Travancas (2011) ressalta ainda que em uma entrevista aberta em profundidade “a princípio, tudo o que está sendo dito interessa e é importante, em

maior ou menor grau” (TRAVANCAS, 2011, p.103), porque todas as informações enunciadas pelo pesquisado são essenciais para a compreensão dele próprio, do grupo ao qual ele pertence, para o entendimento de sua cultura, de sua realidade. O pesquisador deve ainda ter sensibilidade e tomar cuidado para não julgar o que é dito pelo participante da pesquisa, suas atitudes, suas escolhas (TRAVANCAS, 2011, p.103), seu modo de ver e viver, que certamente é singular e diferente do pertencente ao pesquisador. Uma atitude básica e significativa na realização das entrevistas é saber escutar. Travancas (2011) afirma que em algumas ocasiões, o próprio fato de um entrevistado não responder a uma questão, mudar de assunto ou fingir não entender, pode significar tanto quanto uma resposta, e pode ser trabalhado e explorado em um momento posterior.

Além das entrevistas em profundidade, trago também a importância de se realizar a observação participante em uma pesquisa etnográfica. O fato é que muitas vezes as entrevistas não dão conta de mostrar toda a realidade do pesquisado. Referindo-se a temática da presente pesquisa, que busca compreender como se dá o consumo de um objeto, de uma tecnologia, a observação é essencial; os usos e apropriações que precisam ser percebidos são dados que as respostas das entrevistas não mostram. É preciso ver as coisas de dentro, no ambiente em que ocorrem (SILVA, 2006; PERUZZO, 2011).

A observação participante, segundo Peruzzo (2011), exige a constante presença do pesquisador no ambiente investigado, para que ele possa ver os fenômenos como eles realmente ocorrem.

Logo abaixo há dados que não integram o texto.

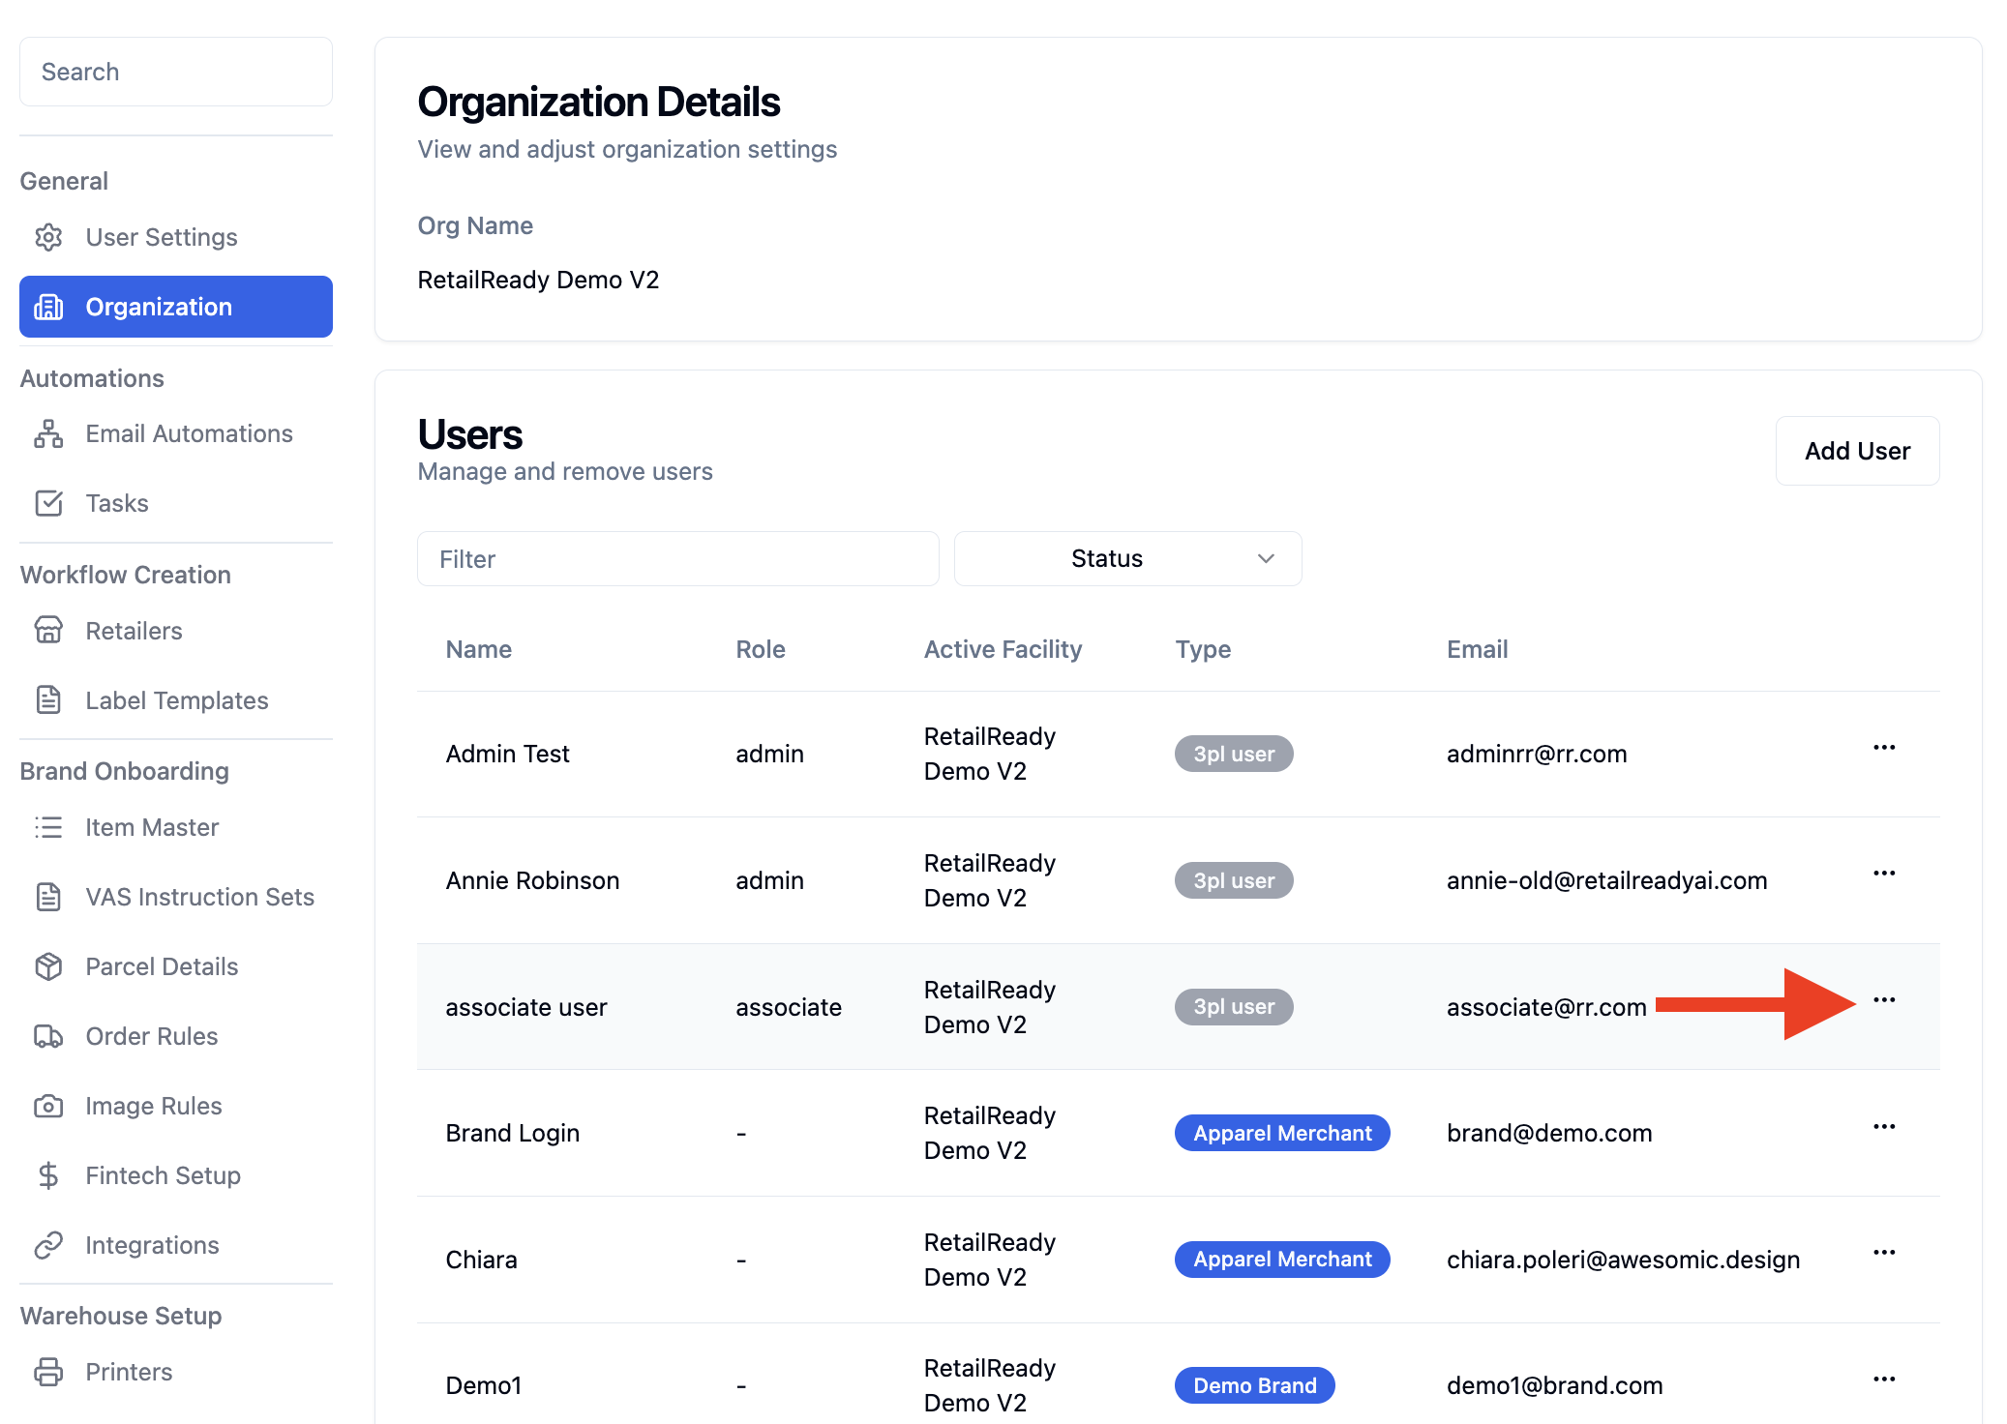Screen dimensions: 2007x1424
Task: Click the Add User button
Action: pyautogui.click(x=1857, y=451)
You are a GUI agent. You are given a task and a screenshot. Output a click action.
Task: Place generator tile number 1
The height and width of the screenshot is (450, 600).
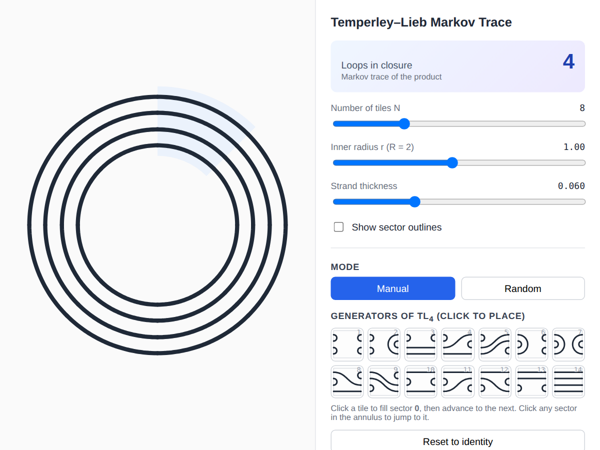click(x=347, y=345)
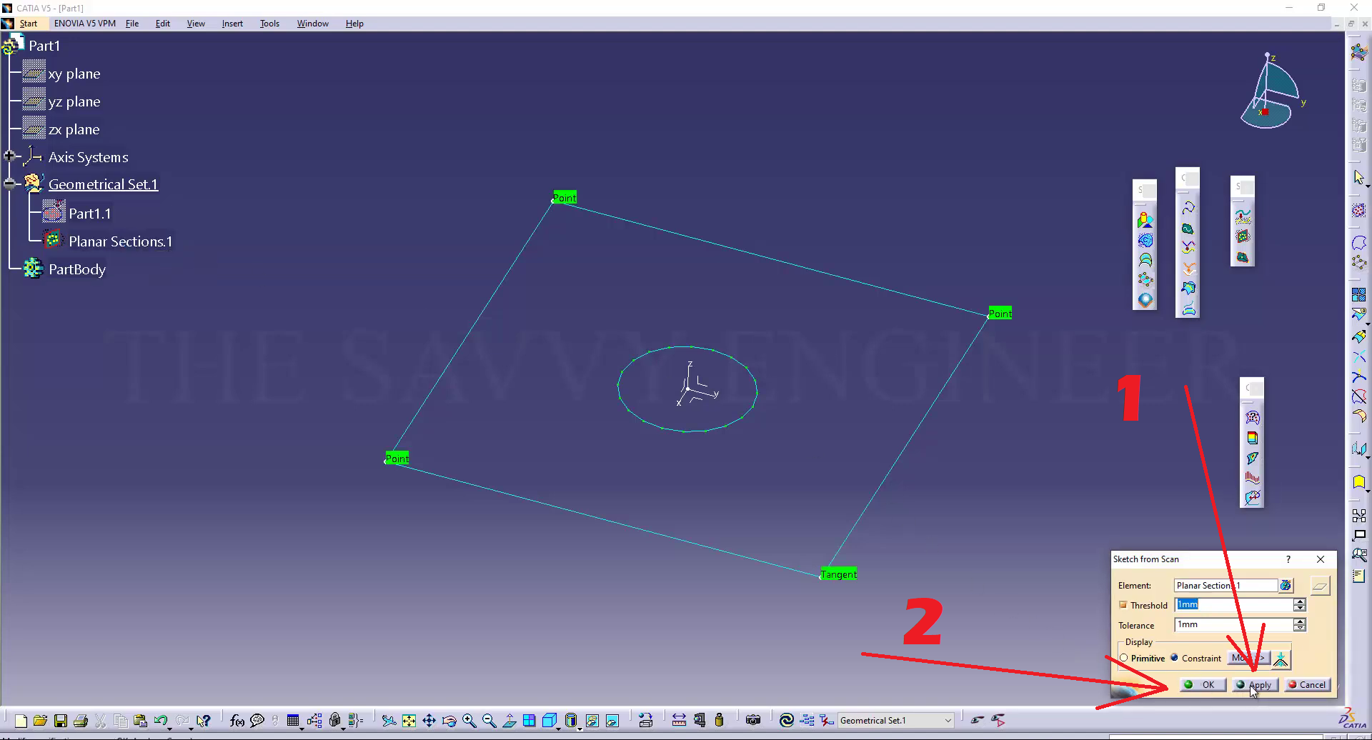Viewport: 1372px width, 740px height.
Task: Click the Open file folder icon
Action: point(40,721)
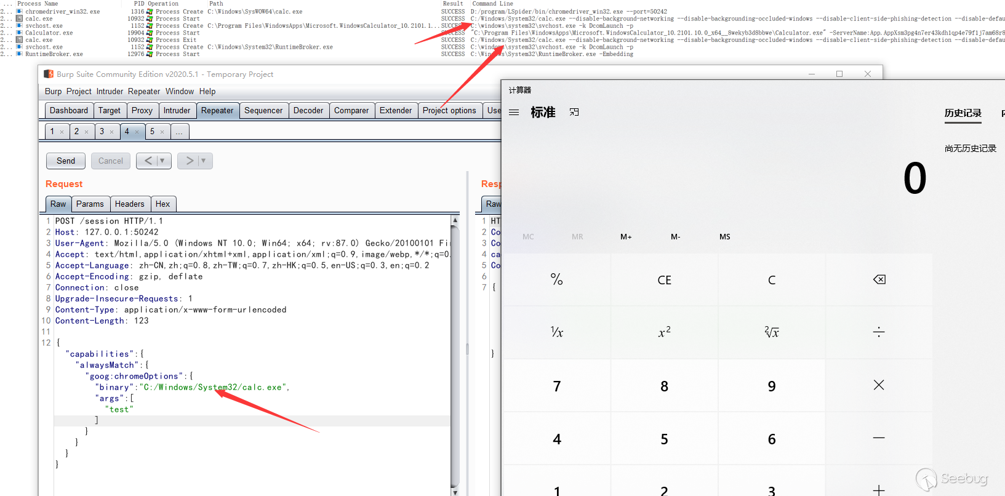Click the x squared button
The width and height of the screenshot is (1005, 496).
pyautogui.click(x=664, y=332)
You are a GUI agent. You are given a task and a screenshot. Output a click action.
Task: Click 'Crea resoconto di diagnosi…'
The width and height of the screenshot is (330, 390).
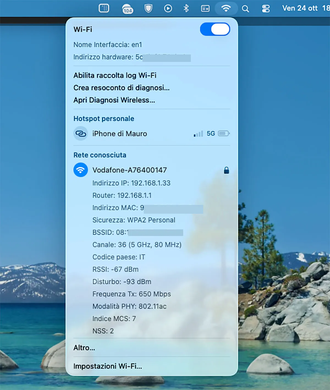[x=121, y=88]
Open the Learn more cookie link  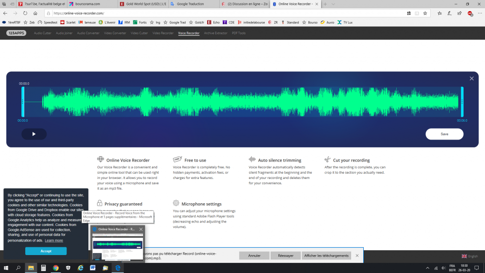54,241
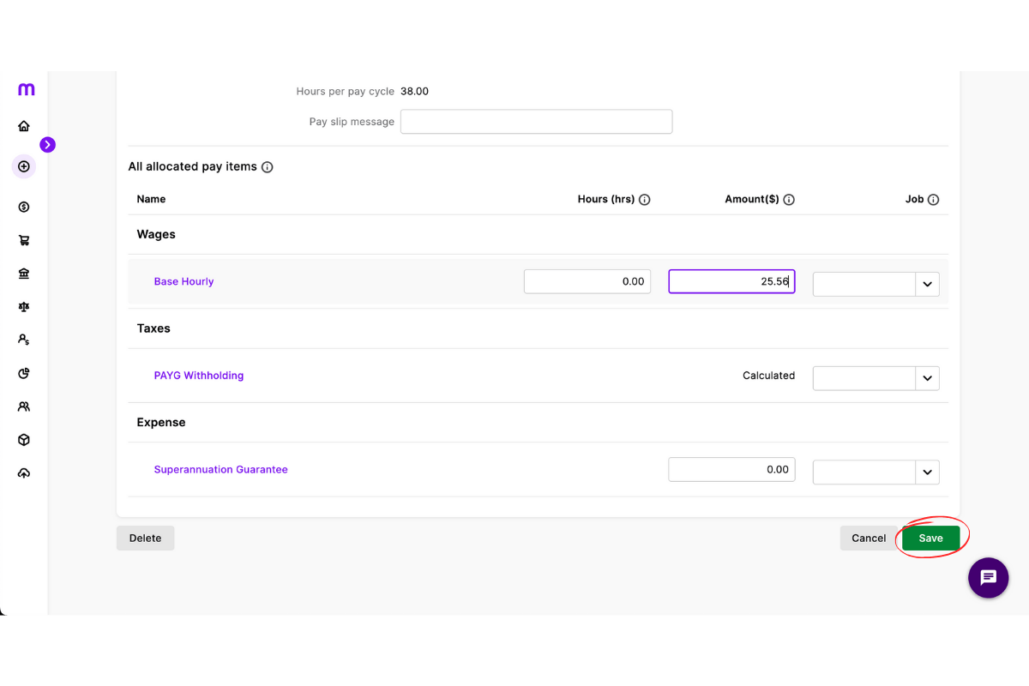Click the info icon next to Hours (hrs)
The height and width of the screenshot is (686, 1029).
(x=644, y=199)
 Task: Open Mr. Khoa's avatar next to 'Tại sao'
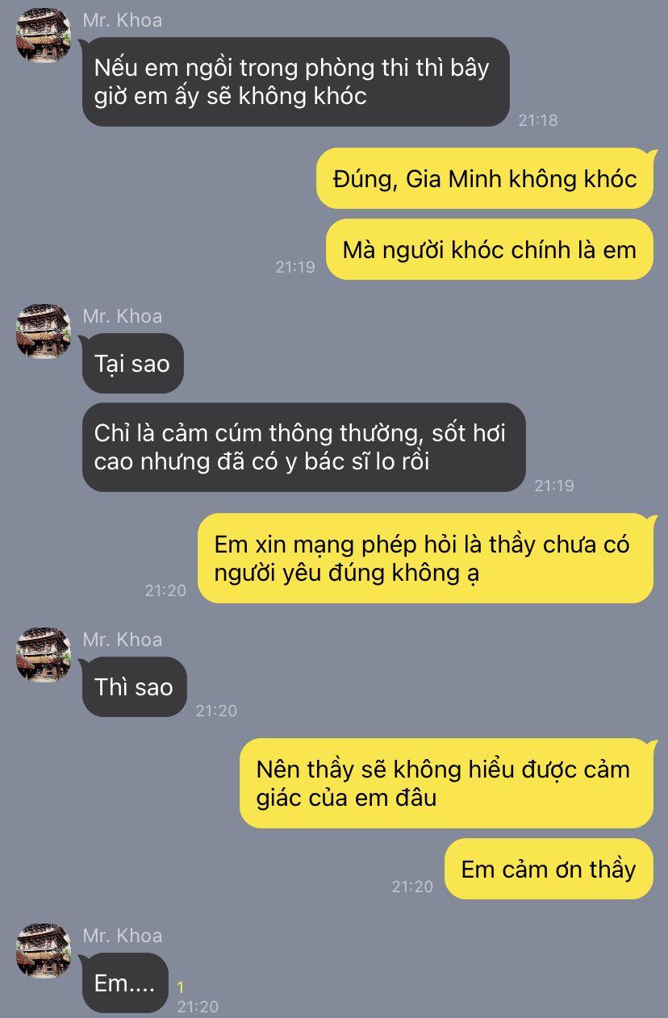pyautogui.click(x=44, y=331)
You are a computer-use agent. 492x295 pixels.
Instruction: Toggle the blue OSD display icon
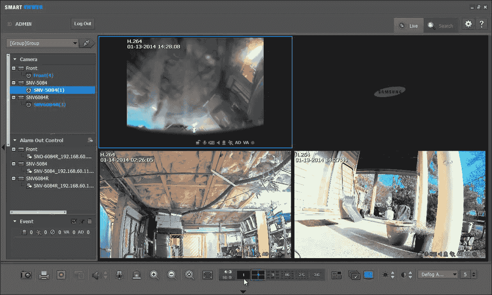pos(368,275)
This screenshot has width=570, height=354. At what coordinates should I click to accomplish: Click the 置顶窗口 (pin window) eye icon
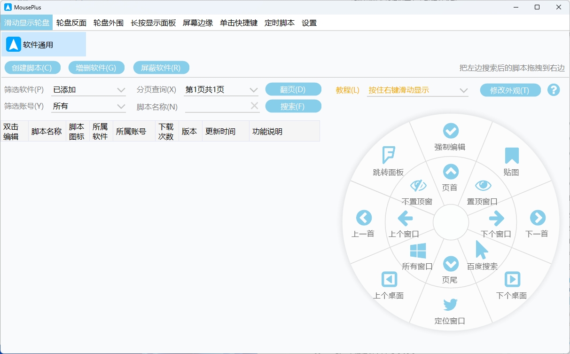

Esse método de pesquisa se baseia na inserção do pesquisador no ambiente natural dos informantes, na participação das atividades dos grupos pesquisados, no acompanhamento frequente e interação com a situação investigada (PERUZZO, 2011). Apesar de a observação participante ser valorizada e utilizada em várias áreas do conhecimento, como na educação, na antropologia, na sociologia, na administração, na comunicação social, etc., é preciso ter o cuidado para que ela não se transforme em uma “participação observante” (TRAVANCAS, 2011). Esse caso, apontado por Travancas (2011), pode ocorrer quando o investigador quer se colocar como “porta-voz” dos participantes de sua pesquisa. Por estar muito empenhado em entender o grupo estudado ele pode esquecer o seu compromisso como pesquisador e acabar deixando de lado o entendimento de que os dados e as informações do campo é que devem falar (TRAVANCAS, 2011).

Outro ponto importante mencionado por Peruzzo (2011, p. 136) é que toda etnografia pressupõe a observação participante, mas nem toda observação participante se caracteriza como etnográfica. Entender o papel do pesquisador em uma observação participante é crucial. O termo observação participante significa, para Travancas (2011, p.103), que o pesquisador não se coloca ingenuamente em relação a sua presença no grupo; ele deve estar atento ao seu papel como observador, saber que também é observado pelos seus pesquisados e que o fato de estar presente no ambiente do outro pode alterar a rotina dele e o seu comportamento.